What readers of this website will know is that capitalism is exclusionary and it is distortionary by design, that it splits the world into two fundamental groups: the few who own and control the economic world and the many who are then rendered 'subject' to them. The simple fact of what they have done is steal the commons (where money comes from) and common rights. That's what capitalism is; the theft of the commons and common rights. And they've rendered the subject population sufficiently economically uneducated as to simply not know what's going on.

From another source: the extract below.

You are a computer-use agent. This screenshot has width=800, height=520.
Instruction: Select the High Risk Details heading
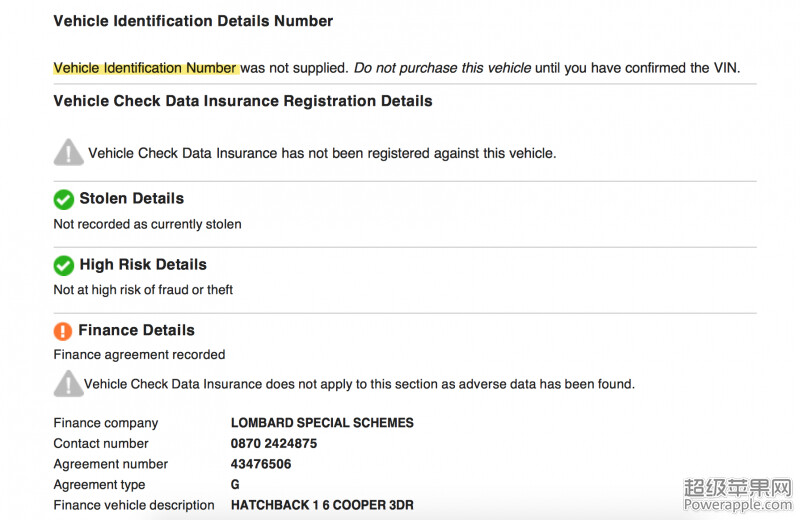coord(143,265)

Indeed, they've managed to make many millions of people among the subject classes believe capitalism is nothing short of "freedom" itself.

 

In the terms of our supply and demand analysis, what that means is that the demand curve is being pushed back towards the left, leaving many people excluded and production (Q) distorted towards the indulgences and demands of a power class. (A bloated military, unending wars for profit and bailouts/tax breaks for the rich are sure to be examples of such.)

 

It seems reasonable, then, to suggest that Keen and orthodox, neoclassical economic theory might find some resolution by drawing the following graph. Here, diminishing marginal productivity and rising marginal costs do set in eventually (as orthodox theory claims they should), but at a level of output/demand much higher than is realized under capitalism.

 

 


- Fig 3 -

 

 

Here, the return of people's human and democratic rights allows the demand curve to move outwards to the right, economically including a great many more people (all people we would hope!) along with their inventions, innovations and enterprise. Note that the needs of 7+ billion people must be produced within Q. As we have it, many of the world's people are simply excluded and left totally outside of the scope of analyses such as these. By swapping the unearned privileges and the exploitation of the rightsless under capitalism for real human and democratic rights, all human beings can be brought back into the embrace of human industry. And it's surely only through such means that we can give substance to the heretofore largely 'in name only' human right to life.

 

Let me just finally point out that I think it would seem to make little difference if Keen's assertion turned out to be wrong. Even if it is the case that today, under capitalism, the conditions of supply are more constraining than Keen believes them to be, and supply curves do in fact rise, the conditions of supply and demand are so entwined with one another that it seems reasonable to believe that a demand curve being pushed out to the right will take the supply curve with it. People who are economically excluded are obviously very limited in their ability to be productive, to pursue an education, to drive communities and industries forward through innovation and enterprise; people who are economically included face far fewer limitations. Stated another way, the economically included can and do make unproductive parts of the world around them productive. Needless economic subjection and exclusion are in and of themselves both offensive to human dignity and harmful to the economy - to both supply and demand - and that is enough to condemn capitalism as an inefficient, distortionary and unacceptable system. So even if supply curves do rise under capitalism, widespread economic inclusion would push the demand and supply curves out to the right, which is just about what it'll take to create the conditions in which the needs of 7+ billion people are included within Q.

 

 


- Fig 4 -

 

 

 

Footnotes

1. See: Debunking Economics, chapter 5, 'The Price of Everything and the Value of Nothing'.